*** Source data ***

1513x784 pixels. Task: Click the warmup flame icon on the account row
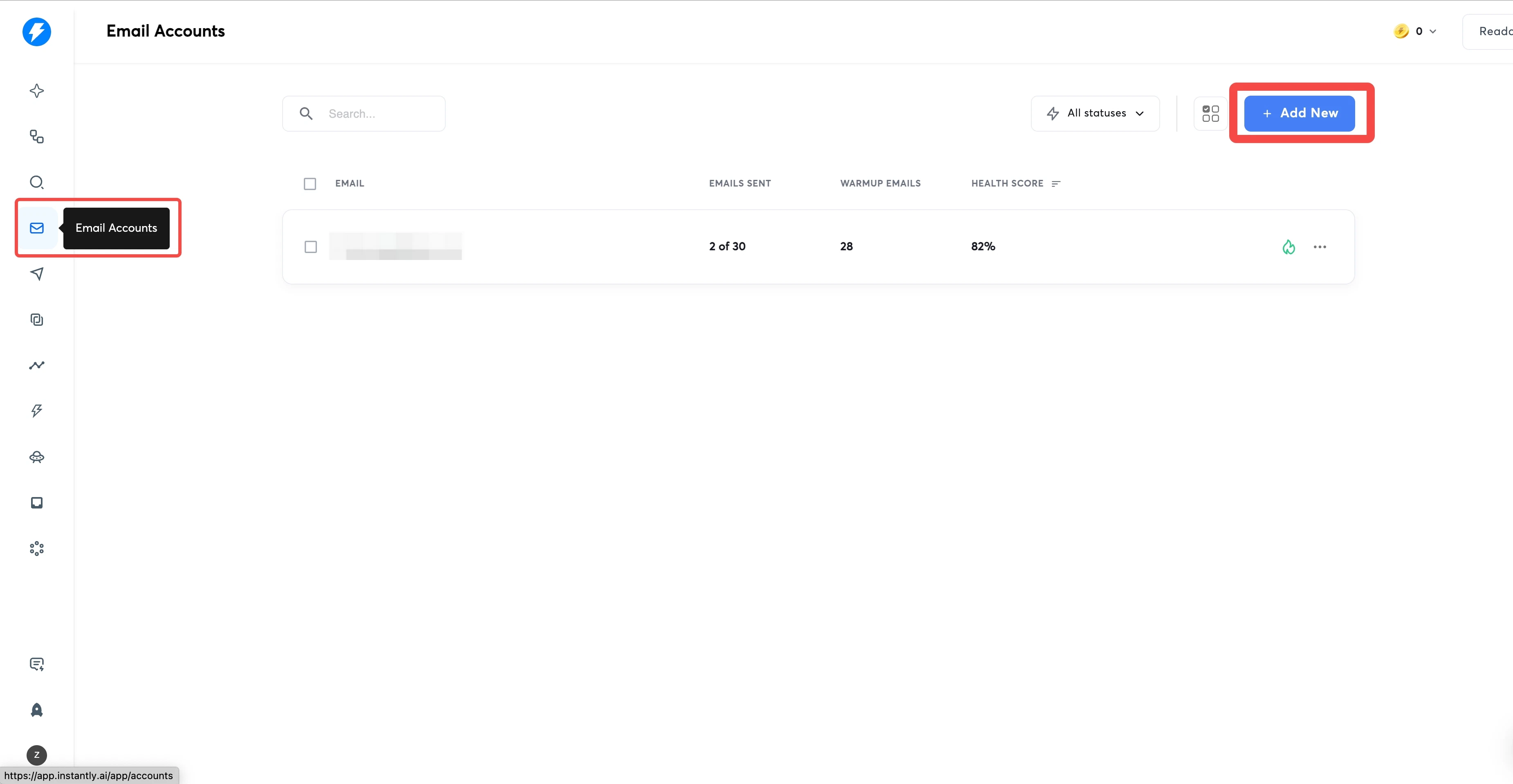(x=1289, y=246)
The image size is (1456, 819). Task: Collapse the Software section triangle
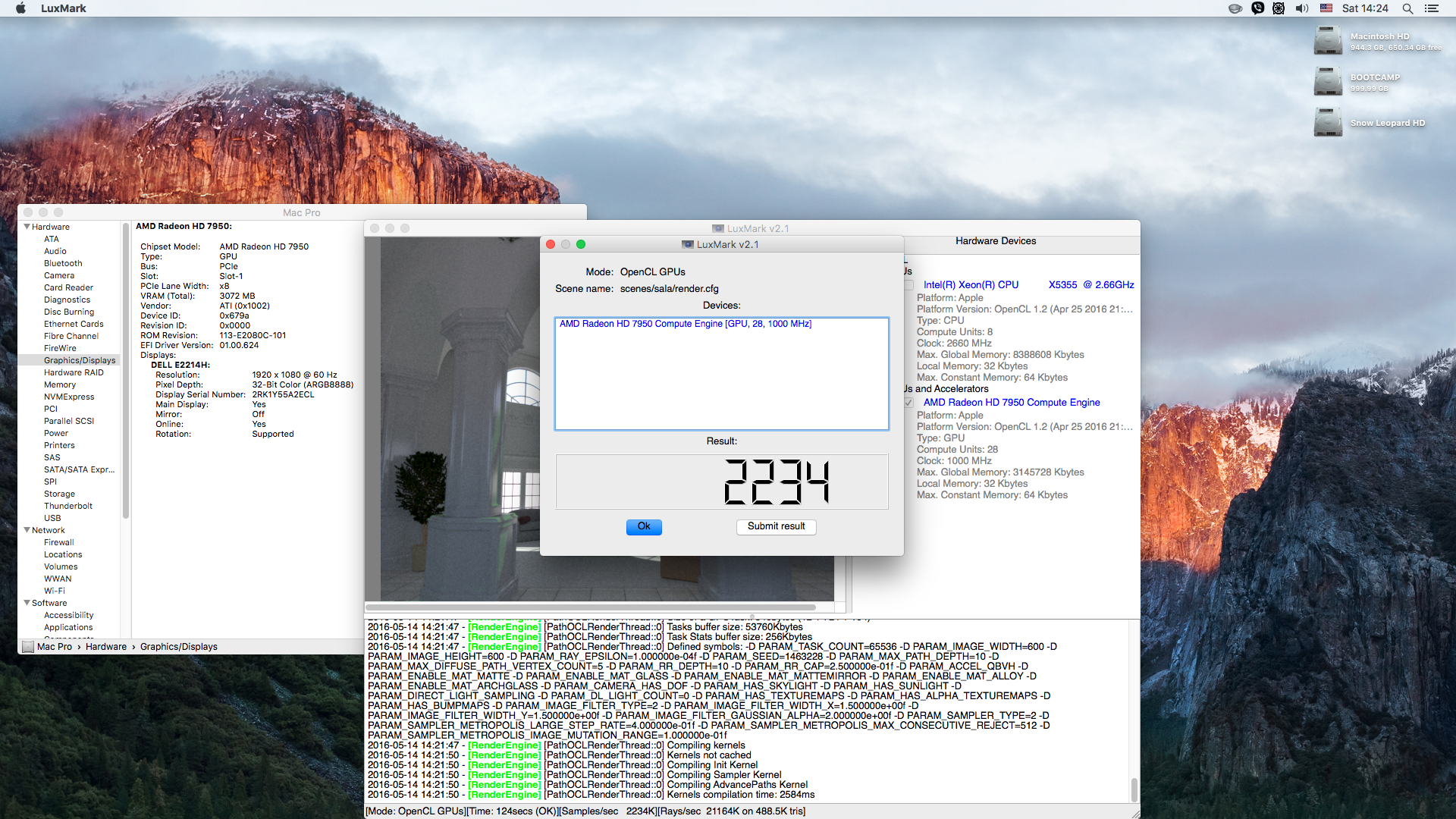click(x=27, y=603)
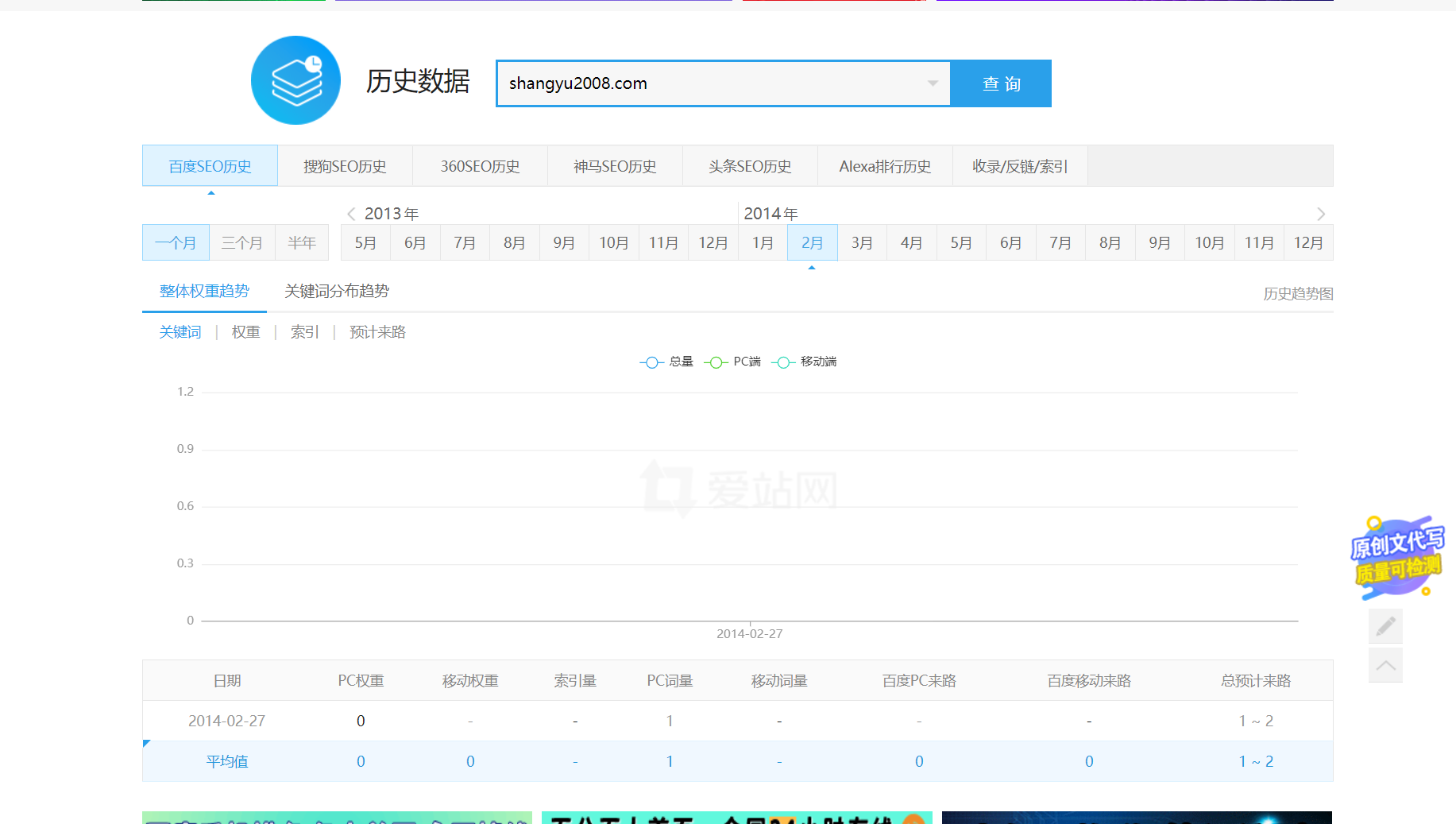Toggle the 总量 series in the chart legend
The width and height of the screenshot is (1456, 824).
pyautogui.click(x=666, y=362)
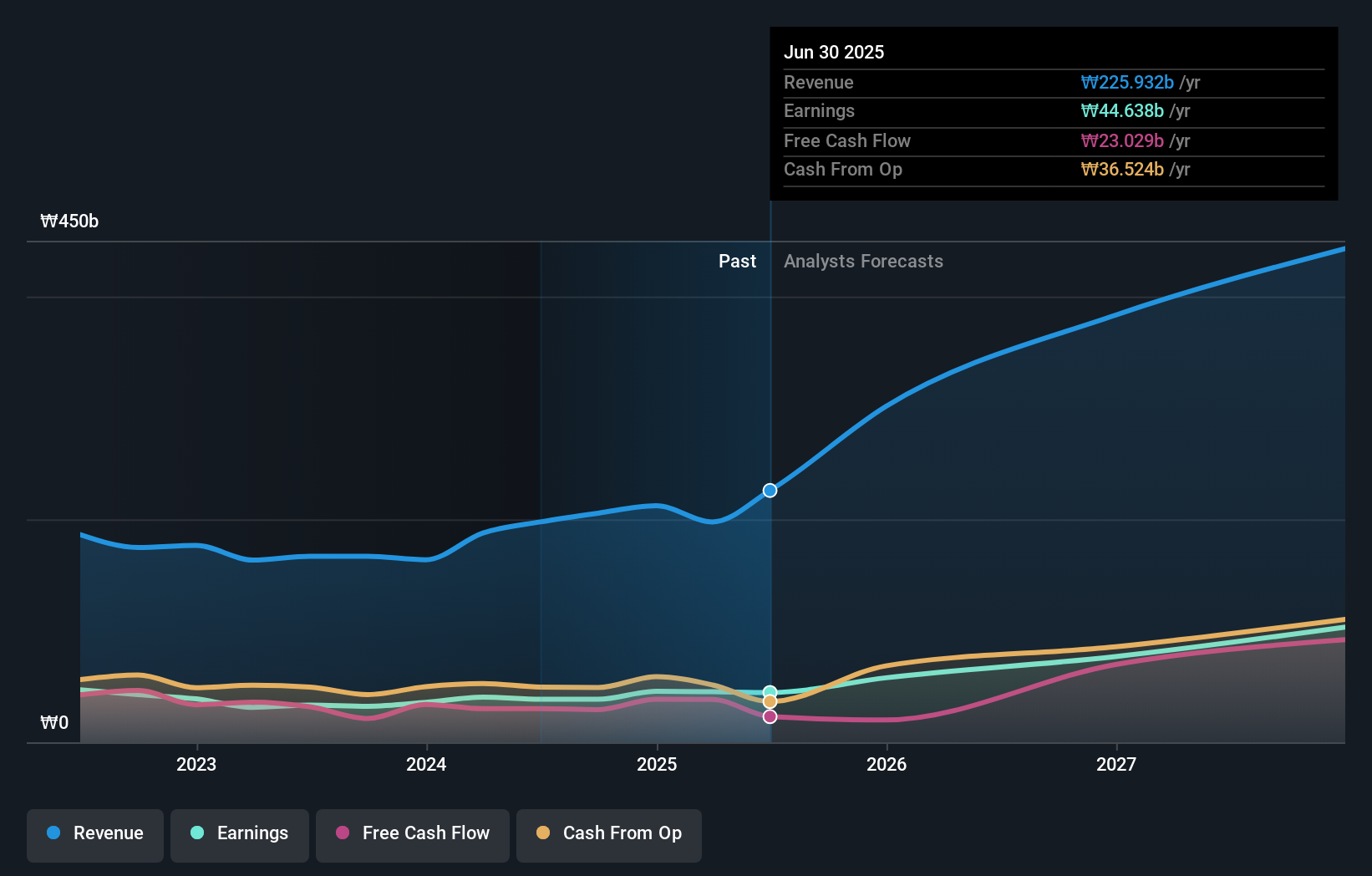Click the Revenue value ₩225.932b in the tooltip
Viewport: 1372px width, 876px height.
[1127, 82]
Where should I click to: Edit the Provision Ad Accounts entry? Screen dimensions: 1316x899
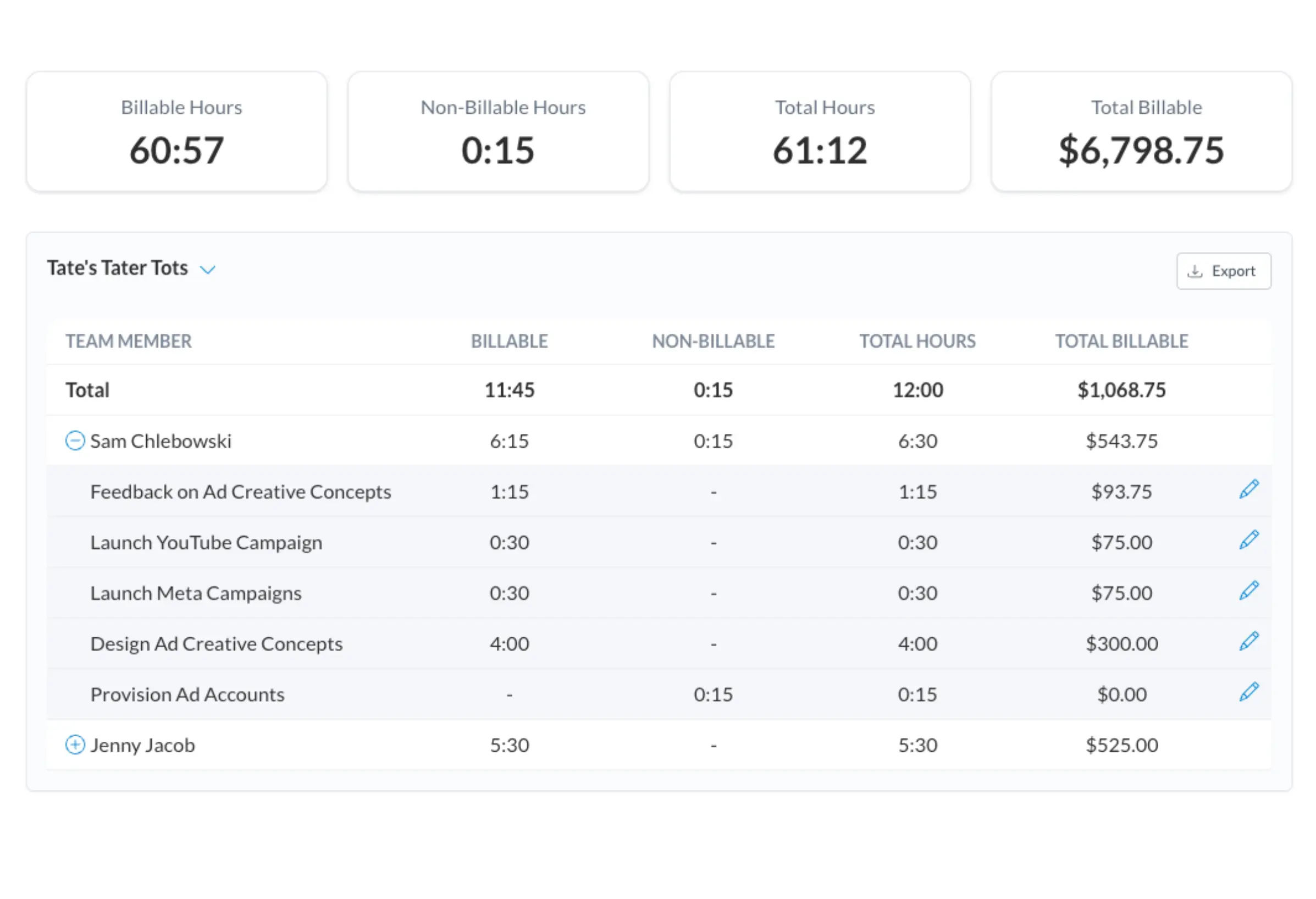click(1248, 692)
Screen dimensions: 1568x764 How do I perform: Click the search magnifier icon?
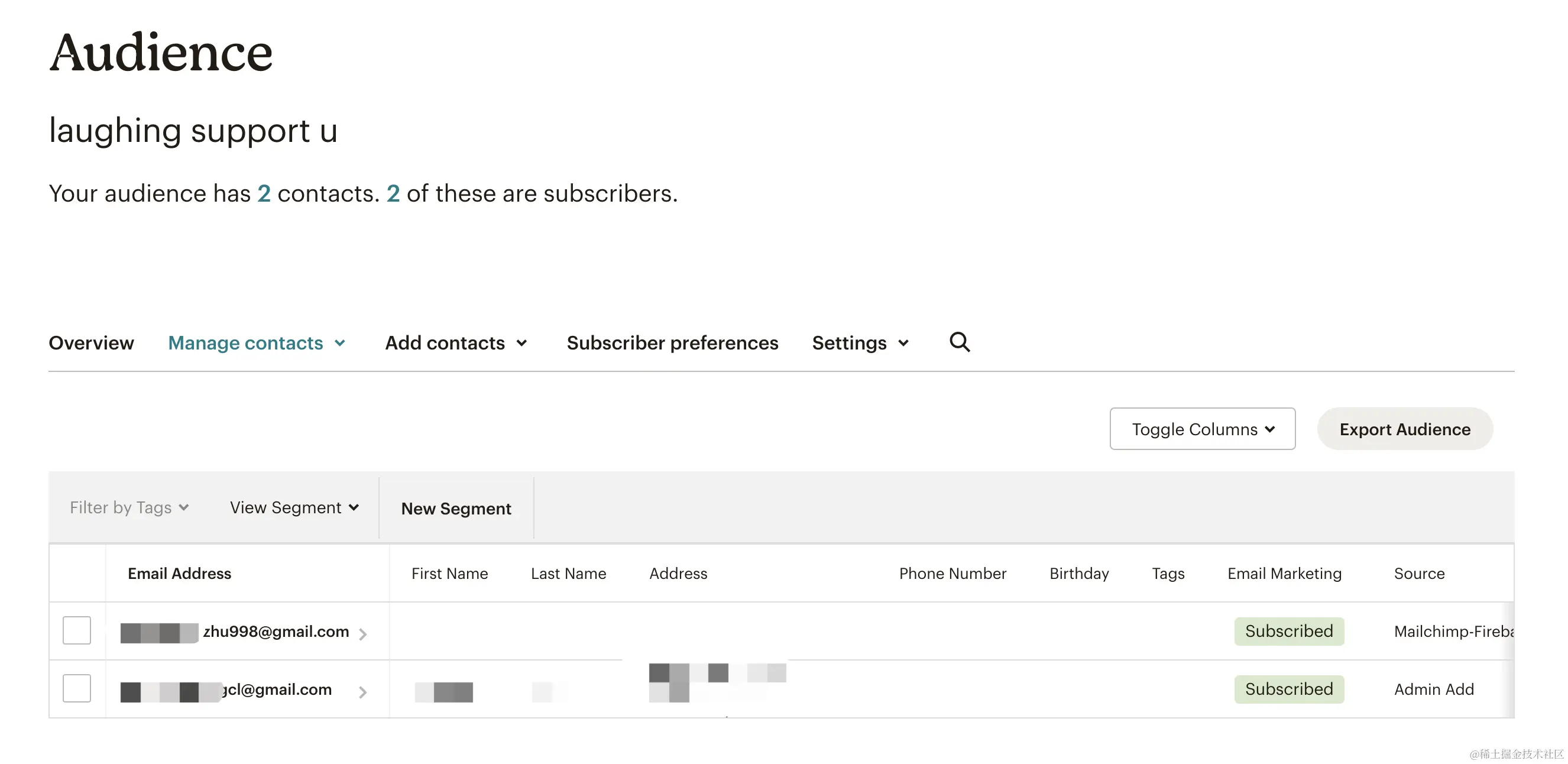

*** End of Source data ***

- What is needed: Excluding the pictures, transcribe all of the entries exactly.

- Exercise result:
1513x784 pixels. Task: Click the warmup flame icon on the account row
(x=1289, y=246)
The image size is (1456, 819). Task: Collapse the Software section triangle
click(x=27, y=603)
Toggle the 总量 series in the chart legend
The width and height of the screenshot is (1456, 824).
pyautogui.click(x=666, y=362)
Click the Revenue value ₩225.932b in the tooltip
Viewport: 1372px width, 876px height.
[1127, 82]
Where should I click to: Edit the Provision Ad Accounts entry? Screen dimensions: 1316x899
click(1248, 692)
Screen dimensions: 1568x764 How do I perform: Click the search magnifier icon?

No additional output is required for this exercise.